> REQUESTS
1. In the lightgbm post, what does calling variable.names on the lightgbm model return?
2. Extend the lightgbm post onward from its final line.

> SUPPLIED PASSAGE
= = = =

I have multiple lightgbm model in R for which I want to validate and extract the variable names used during the fit. This is really simple with a glm
, but I can manage to find the way (if possible, see here) with lightgbm models.
Here a reproducible example to make everything clearer:
I use the data from lightgbm package:
library(lightgbm)
data(agaricus.train, package = "lightgbm")
I first run the basic lgbm model:
# formating the data
dtrain <- lgb.Dataset(train$data, label = train$label)
data(agaricus.test, package = "lightgbm")
test <- agaricus.test
dtest <- lgb.Dataset.create.valid(dtrain, test$data, label = test$label)
params <- list(objective = "regression", metric = "l2")
valids <- list(test = dtest)
# running the model
model_lgbm <- lgb.train(
params = params
, data = dtrain
, nrounds = 10L
, valids = valids
, min_data = 1L
, learning_rate = 1.0
, early_stopping_rounds = 5L
)
Now, I can do the same thing for a glm
:
## preparing the data
dd <- data.frame(label = train$label, as(train$data, "matrix")[,1:10])
## making the model
model_glm <- glm(label ~ ., data=dd, family="binomial")
From the glm
, there is lots of ways to find quickly the variables used for the modeling, for example the most obvious one:
variable.names(model_glm)
[1] "(Intercept)" "cap.shape.bell" "cap.shape.conical" "cap.shape.convex"
[5] "cap.shape.flat" "cap.shape.knobbed" "cap.shape.sunken" "cap.surface.fibrous"
[9] "cap.surface.grooves" "cap.surface.scaly"
This function is not implemented in lightgbm :
variable.names(model_lgbm)
NULL
And trying to get into the model object with str
is not helpful:
str(model_lgbm)

= = = =

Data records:
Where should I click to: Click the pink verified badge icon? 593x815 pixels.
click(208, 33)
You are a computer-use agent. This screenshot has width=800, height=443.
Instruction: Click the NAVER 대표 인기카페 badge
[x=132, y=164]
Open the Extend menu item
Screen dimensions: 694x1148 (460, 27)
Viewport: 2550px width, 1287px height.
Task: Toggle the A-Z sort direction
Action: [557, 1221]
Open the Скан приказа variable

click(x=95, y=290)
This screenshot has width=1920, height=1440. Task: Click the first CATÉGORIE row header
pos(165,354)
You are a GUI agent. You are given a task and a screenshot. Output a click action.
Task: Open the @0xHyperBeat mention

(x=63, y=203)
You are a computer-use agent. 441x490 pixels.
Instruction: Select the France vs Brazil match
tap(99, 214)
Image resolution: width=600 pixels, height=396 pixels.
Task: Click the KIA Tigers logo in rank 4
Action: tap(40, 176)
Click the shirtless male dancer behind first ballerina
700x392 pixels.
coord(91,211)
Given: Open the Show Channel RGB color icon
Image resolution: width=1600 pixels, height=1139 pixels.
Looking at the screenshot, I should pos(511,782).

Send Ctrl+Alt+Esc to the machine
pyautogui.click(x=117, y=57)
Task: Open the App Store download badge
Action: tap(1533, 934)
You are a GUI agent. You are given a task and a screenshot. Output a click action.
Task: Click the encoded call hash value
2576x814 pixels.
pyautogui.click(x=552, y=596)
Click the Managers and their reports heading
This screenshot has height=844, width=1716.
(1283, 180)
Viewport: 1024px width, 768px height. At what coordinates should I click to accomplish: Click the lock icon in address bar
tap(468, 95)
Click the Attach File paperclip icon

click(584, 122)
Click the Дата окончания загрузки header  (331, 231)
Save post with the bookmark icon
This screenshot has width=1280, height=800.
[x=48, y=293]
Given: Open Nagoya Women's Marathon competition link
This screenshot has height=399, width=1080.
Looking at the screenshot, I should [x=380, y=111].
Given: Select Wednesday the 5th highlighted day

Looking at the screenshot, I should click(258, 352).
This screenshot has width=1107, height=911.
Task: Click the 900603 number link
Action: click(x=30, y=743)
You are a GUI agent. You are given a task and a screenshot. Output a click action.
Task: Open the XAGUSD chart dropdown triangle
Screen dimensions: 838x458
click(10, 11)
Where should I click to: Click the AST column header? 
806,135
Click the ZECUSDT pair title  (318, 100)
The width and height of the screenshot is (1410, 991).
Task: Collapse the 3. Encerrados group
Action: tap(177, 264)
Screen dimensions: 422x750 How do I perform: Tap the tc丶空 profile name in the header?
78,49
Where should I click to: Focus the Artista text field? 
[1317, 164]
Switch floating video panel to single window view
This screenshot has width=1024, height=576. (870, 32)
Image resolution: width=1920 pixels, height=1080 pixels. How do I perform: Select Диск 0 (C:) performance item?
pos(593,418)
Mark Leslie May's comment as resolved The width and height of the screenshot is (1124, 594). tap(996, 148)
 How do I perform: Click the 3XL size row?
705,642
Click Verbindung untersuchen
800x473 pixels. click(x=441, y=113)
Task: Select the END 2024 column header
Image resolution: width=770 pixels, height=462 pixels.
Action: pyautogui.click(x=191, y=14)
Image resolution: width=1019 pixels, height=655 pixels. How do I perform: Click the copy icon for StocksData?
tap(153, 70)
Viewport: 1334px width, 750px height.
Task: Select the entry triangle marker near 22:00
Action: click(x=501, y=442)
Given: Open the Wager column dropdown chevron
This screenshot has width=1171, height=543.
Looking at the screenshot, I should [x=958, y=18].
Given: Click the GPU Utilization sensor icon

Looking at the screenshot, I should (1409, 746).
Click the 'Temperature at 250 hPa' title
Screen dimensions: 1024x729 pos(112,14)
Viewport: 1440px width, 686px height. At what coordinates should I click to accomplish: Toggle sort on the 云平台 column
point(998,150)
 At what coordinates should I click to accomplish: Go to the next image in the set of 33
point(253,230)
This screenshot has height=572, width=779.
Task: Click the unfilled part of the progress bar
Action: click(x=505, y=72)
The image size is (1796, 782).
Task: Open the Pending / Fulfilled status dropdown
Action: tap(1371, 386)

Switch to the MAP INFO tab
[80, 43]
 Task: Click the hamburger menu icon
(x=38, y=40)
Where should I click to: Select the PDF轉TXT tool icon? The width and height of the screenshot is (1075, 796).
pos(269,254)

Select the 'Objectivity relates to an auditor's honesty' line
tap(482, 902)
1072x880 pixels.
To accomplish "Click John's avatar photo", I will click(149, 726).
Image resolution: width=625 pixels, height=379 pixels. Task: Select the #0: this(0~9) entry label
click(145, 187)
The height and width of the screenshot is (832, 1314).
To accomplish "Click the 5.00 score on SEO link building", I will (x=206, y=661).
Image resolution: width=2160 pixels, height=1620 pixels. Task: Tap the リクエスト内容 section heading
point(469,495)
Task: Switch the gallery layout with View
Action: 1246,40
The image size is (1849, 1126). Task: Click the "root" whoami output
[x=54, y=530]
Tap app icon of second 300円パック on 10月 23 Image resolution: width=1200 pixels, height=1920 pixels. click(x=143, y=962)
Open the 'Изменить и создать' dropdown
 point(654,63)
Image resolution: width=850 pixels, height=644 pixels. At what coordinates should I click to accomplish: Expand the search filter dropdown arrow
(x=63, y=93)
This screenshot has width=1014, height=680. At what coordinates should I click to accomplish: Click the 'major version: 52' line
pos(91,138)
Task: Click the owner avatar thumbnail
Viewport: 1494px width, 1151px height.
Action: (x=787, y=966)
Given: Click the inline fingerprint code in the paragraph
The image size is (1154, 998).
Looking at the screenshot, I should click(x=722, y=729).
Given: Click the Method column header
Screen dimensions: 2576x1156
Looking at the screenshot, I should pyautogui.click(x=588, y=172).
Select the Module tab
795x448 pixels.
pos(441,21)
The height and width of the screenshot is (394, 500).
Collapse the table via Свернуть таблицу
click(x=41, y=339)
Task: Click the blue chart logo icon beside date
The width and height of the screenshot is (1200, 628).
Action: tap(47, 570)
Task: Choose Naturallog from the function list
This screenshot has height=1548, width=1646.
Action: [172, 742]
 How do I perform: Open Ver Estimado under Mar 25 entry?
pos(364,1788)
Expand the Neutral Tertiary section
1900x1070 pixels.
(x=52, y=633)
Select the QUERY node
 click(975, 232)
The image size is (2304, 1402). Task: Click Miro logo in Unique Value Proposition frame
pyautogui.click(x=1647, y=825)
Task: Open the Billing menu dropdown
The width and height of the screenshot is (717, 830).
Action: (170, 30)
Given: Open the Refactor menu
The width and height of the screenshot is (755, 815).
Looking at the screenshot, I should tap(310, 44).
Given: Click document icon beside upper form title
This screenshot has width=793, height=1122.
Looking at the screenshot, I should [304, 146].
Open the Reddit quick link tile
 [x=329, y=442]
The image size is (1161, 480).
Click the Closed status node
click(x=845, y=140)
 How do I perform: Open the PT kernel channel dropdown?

= = = =

> RESULTS IN ORDER
1. It returns NULL.

2.
Classes 'lgb.Booster', 'R6' <lgb.Booster>
Public:
add_valid: function (data, name)
best_iter: 3
best_score: 0
current_iter: function ()
dump_model: function (num_iteration = NULL, feature_importance_type = 0L)
eval: function (data, name, feval = NULL)
eval_train: function (feval = NULL)
eval_valid: function (feval = NULL)
finalize: function ()
initialize: function (params = list(), train_set = NULL, modelfile = NULL,
lower_bound: function ()
predict: function (data, start_iteration = NULL, num_iteration = NULL,
raw: NA
record_evals: list
reset_parameter: function (params, ...)
rollback_one_iter: function ()
save: function ()
save_model: function (filename, num_iteration = NULL, feature_importance_type = 0L)
save_model_to_string: function (num_iteration = NULL, feature_importance_type = 0L)
set_train_data_name: function (name)
to_predictor: function ()
update: function (train_set = NULL, fobj = NULL)
upper_bound: function ()
Private:
eval_names: l2
get_eval_info: function ()
handle: 8.19470876878865e-316
higher_better_inner_eval: FALSE
init_predictor: NULL
inner_eval: function (data_name, data_idx, feval = NULL)
inner_predict: function (idx)
is_predicted_cur_iter: list
name_train_set: training
name_valid_sets: list
num_class: 1
num_dataset: 2
predict_buffer: list
set_objective_to_none: FALSE
train_set: lgb.Dataset, R6
train_set_version: 1
valid_sets: list
The only way I managed to access the variables names used is from the lgb.importance
function, but it's less than ideal as calculating variables importance can be slow for big models and I'm not even sure it reports all the variables:
lgb.importance(model)$Feature
[1] "odor=none" "stalk-root=club"
[3] "stalk-root=rooted" "spore-print-color=green"
[5] "odor=almond" "odor=anise"
[7] "bruises?=bruises" "stalk-surface-below-ring=scaly"
[9] "gill-size=broad" "cap-surface=grooves"
[11] "cap-shape=conical" "gill-color=brown"
[13] "cap-shape=bell" "cap-shape=flat"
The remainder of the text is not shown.